On the sidelines of the G20 leaders’ meeting, U.S. President Joseph Biden and Chinese President Xi Jinping held their first in-person meeting since Biden became president to discuss Indo-Pacific competition and vital interests. Both leaders indicated a desire to avoid great power conflict and explained their respective national interests. These interests – especially ones considered vital to both countries – will become increasingly important as competition intensifies. Prudently managing U.S.-China relations is possible and a disastrous conflict avoidable if the United States and China focus on their non-conflicting vital interests.

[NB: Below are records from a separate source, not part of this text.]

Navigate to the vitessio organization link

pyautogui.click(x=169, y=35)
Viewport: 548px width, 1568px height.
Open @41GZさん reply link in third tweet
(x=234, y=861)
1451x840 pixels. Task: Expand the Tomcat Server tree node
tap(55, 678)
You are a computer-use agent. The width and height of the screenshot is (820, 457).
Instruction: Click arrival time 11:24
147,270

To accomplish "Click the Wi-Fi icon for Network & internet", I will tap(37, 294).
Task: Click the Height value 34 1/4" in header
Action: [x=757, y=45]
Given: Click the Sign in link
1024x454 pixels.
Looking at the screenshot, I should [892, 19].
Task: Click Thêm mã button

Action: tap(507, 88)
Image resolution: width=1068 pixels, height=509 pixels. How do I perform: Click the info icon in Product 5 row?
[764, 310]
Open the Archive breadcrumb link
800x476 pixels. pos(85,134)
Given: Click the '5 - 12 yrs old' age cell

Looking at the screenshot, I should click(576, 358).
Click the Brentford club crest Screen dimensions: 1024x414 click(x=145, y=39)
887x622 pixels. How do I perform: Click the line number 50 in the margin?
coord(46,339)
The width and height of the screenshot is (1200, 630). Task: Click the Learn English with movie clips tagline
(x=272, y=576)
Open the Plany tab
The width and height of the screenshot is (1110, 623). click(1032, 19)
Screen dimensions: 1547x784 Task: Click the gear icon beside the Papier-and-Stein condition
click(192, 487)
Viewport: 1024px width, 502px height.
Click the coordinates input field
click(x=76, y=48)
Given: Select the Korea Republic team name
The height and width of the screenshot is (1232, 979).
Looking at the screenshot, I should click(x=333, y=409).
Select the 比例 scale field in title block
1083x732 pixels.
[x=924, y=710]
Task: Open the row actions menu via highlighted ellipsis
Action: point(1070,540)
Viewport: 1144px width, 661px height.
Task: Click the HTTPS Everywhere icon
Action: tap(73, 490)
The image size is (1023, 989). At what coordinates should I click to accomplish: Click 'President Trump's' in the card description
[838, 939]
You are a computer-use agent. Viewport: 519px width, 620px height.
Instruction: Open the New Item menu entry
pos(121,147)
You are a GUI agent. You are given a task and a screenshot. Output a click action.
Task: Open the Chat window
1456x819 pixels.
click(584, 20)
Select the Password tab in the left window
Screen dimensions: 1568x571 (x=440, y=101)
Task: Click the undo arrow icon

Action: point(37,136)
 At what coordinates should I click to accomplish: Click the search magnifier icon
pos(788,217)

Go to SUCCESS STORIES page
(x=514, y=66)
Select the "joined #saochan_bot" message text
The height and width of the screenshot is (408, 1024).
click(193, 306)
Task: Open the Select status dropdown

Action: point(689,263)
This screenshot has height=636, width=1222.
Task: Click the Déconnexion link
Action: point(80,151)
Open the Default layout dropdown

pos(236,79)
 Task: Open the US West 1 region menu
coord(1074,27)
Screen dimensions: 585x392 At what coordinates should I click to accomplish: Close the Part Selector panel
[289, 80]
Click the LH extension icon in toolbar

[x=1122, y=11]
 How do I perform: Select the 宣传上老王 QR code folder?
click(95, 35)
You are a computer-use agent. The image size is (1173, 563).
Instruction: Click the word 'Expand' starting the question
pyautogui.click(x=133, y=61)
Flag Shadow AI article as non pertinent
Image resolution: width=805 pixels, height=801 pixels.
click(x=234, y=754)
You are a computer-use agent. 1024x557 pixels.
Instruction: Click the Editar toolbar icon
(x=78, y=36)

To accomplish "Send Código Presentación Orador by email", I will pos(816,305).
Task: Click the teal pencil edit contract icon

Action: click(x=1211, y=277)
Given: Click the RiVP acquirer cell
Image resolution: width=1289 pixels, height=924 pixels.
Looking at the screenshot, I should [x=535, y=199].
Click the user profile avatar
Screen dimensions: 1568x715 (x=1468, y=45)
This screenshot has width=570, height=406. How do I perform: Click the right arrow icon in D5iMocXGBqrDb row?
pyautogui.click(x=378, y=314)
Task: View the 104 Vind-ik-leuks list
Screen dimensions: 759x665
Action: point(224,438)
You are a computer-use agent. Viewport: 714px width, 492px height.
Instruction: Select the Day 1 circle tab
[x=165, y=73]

America’s vital interests are narrow: a strong economy, protecting the homeland with a powerful military, and preserving its way of life. The United States needs a prosperous economy, not just to improve the lives of its citizens, but to invest in its defense.

By improving its armed forces and developing new defense capabilities, America can maintain an edge on any foreign force. With a powerful military, Washington can best defend U.S. territorial integrity and deter aggressors. It can also better protect the American form of government and way of life from foreign influence and coercion.

Like the United States, China’s vital – or “core” as they term them – interests are equally narrow and very similar: preserving the Chinese form of government, upholding territorial integrity and national sovereignty, and economic development. Most importantly, the Chinese Communist Party (CCP) desires to maintain control of China. All other interests and policies are tied to this goal.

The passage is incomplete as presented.